Law enforcement already buys up data from brokers. The Department of Homeland Security, including subagencies responsible for putting children in cages, have purchased cell phone location data on millions of Americans, home address information to support deportations, and home utility data for investigations, among others. The Federal Bureau of Investigation has also been purchasing cell phone location data from data broker Venntel. These practices circumvent democratic accountability: Agencies buy the information without warrants, and in doing so may bypass prohibitions on companies handing data directly to law enforcement. Plus, the data may not even be accurate. An investigation by The Markup identified dozens of US cases over the last decade where individuals were denied housing because screening companies used bad information, often purchased from data brokers or pulled from “people search” broker websites. Citizens also get rejected from jobs because of background checks relying on incorrect data.

The unregulated sale of massive databases of citizen information—and the unregulated aggregation and publication of that information online—also undermines national security. This was one of the missing elements of the policy debate over TikTok. If the US government is concerned about foreign authoritarian powers building detailed profiles on citizens, or even just on government personnel, then data brokers’ ability to sell, share, or publish intimate data sets on Americans with virtually no restriction should be of urgent concern too. Foreign powers could buy this data through shell companies or steal it by hacking.

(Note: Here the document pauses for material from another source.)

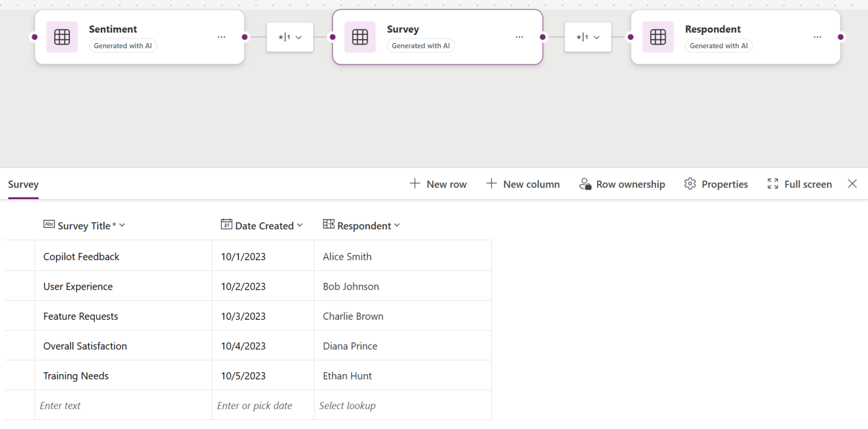Click the Sentiment table grid icon

62,37
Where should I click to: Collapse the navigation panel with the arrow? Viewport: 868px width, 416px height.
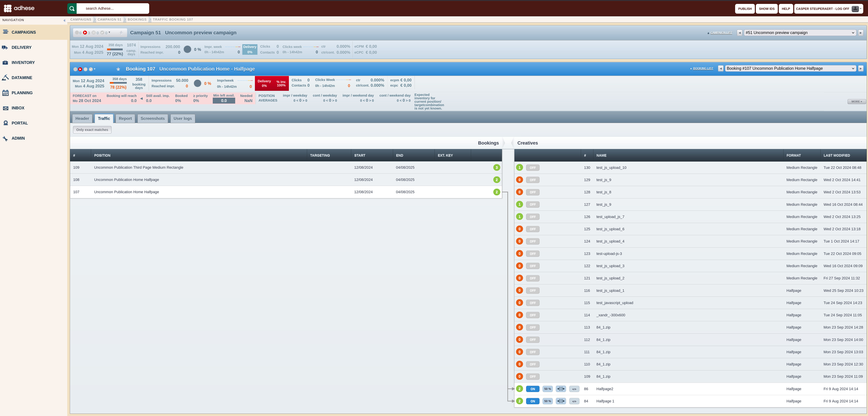coord(64,20)
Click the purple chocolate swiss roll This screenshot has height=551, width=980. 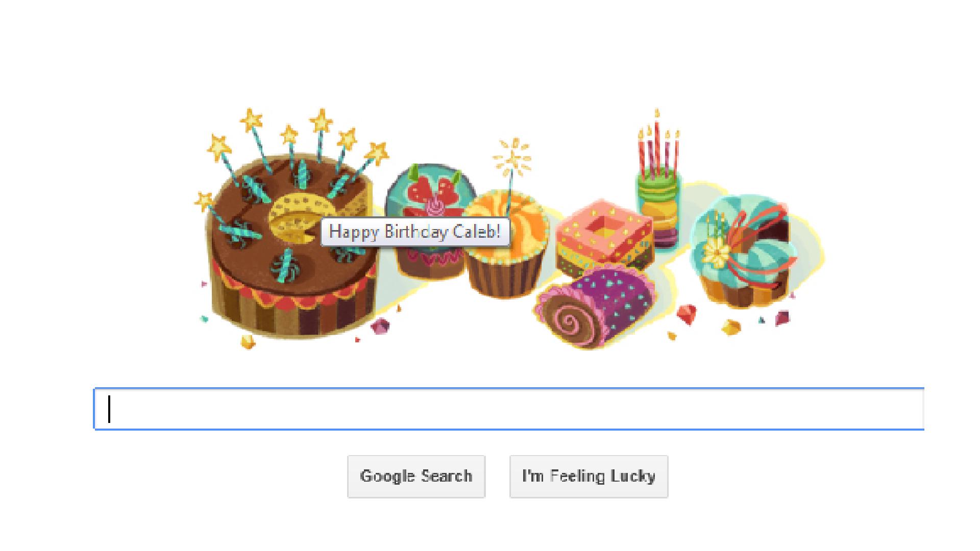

It could then be used to run microtargeted election ads. It could be used to inform counterintelligence operations or identify persons of interest in the business community. Criminal groups could even use this information to target politicians or judges.

Not to mention, the largest data brokers are lobbying more aggressively in Washington. Another recent investigation by The Markup found that 25 such companies spent $29 million on lobbying in 2020, rivaling the efforts of Facebook or Google. That's why it’s more urgent than ever that legislators and regulators address this industry as a key part of protecting Americans’ privacy and curbing harms the industry causes abroad. With zero safeguards, this data sale will only continue threatening democracy. Federal privacy legislation should consider all companies that sell data as part of the data brokerage economy, not just those who sell data on third parties. Local and state laws on public records should likewise account for the intimate partner violence and doxing risks of that information getting scraped and published on the global internet. The unregulated practice of data brokerage is incredibly dangerous and ever more harmful—and policymakers can ignore it no longer.